> DIRECTIVE:
Repeat every line of the records below word for word, leaving out the pictures.

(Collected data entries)

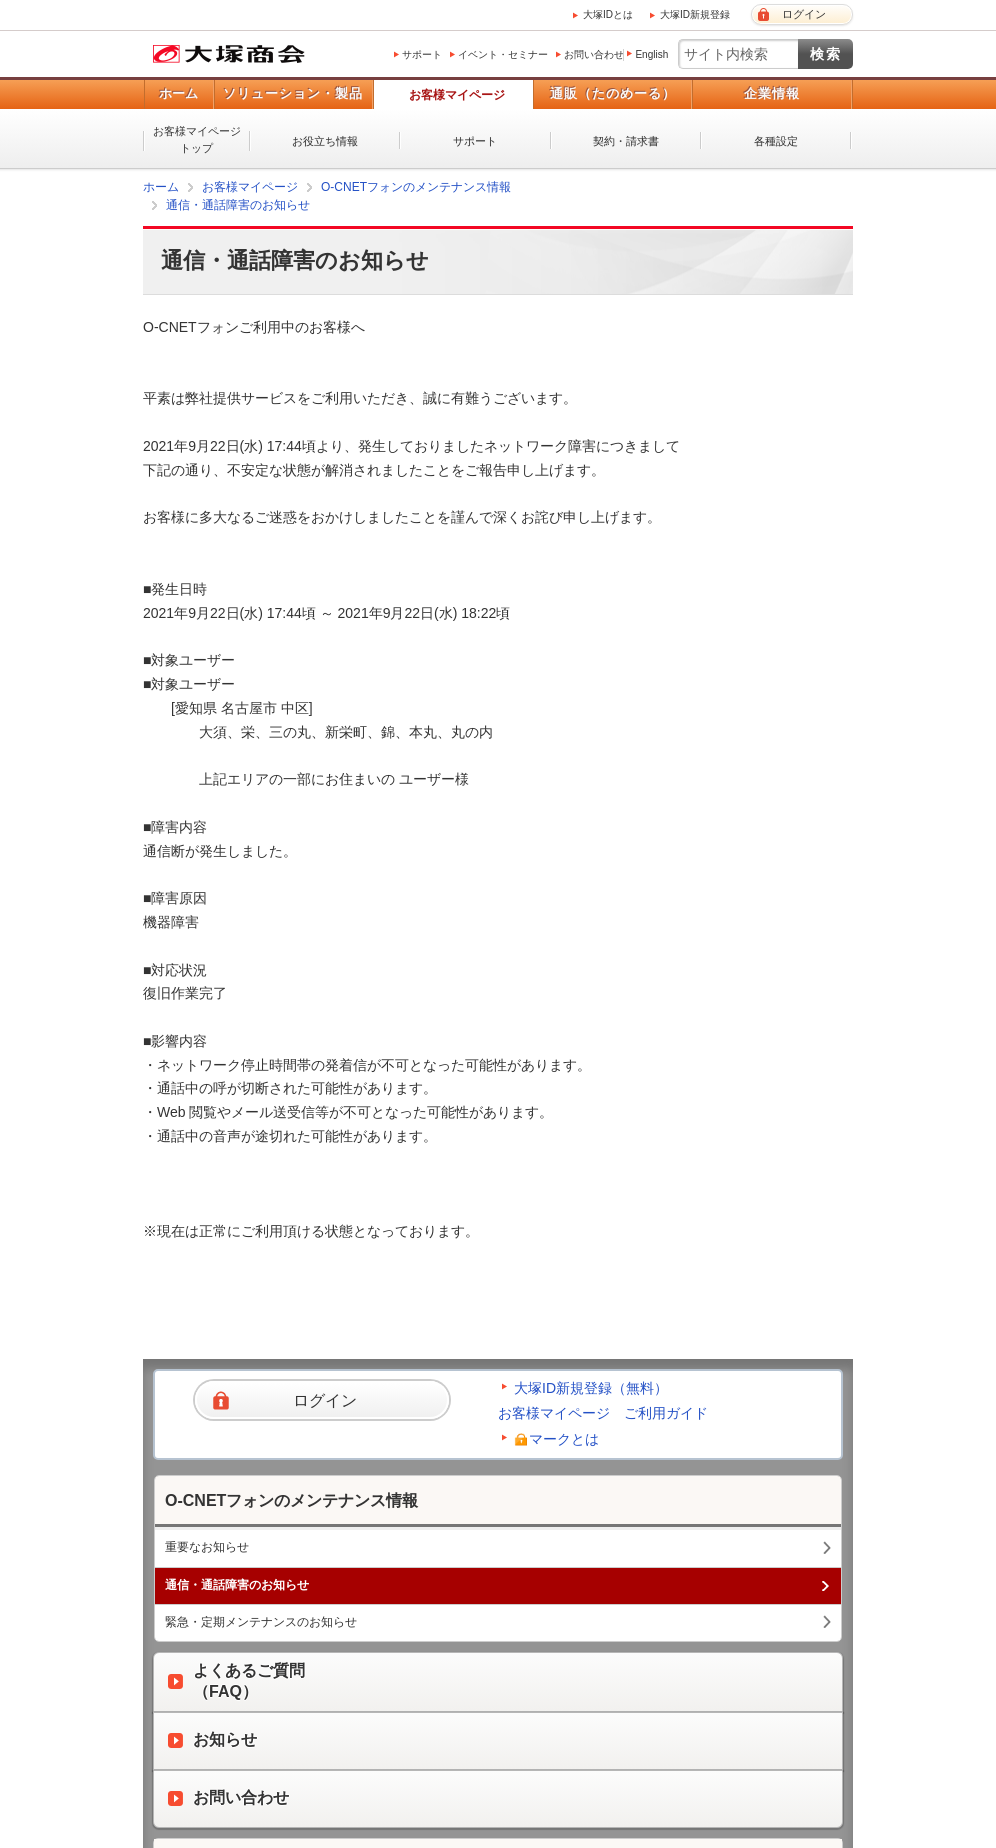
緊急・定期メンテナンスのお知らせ (261, 1622)
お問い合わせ (594, 54)
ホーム (178, 93)
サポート (422, 54)
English (651, 54)
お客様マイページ (457, 95)
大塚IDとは (608, 14)
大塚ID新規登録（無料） (591, 1388)
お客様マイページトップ (197, 139)
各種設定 (776, 141)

> WRITTEN ANSWER:
緊急・定期メンテナンスのお知らせ (261, 1622)
お問い合わせ (594, 54)
ホーム (178, 93)
サポート (422, 54)
English (651, 54)
お客様マイページ (457, 95)
大塚IDとは (608, 14)
大塚ID新規登録（無料） (591, 1388)
お客様マイページトップ (197, 139)
各種設定 (776, 141)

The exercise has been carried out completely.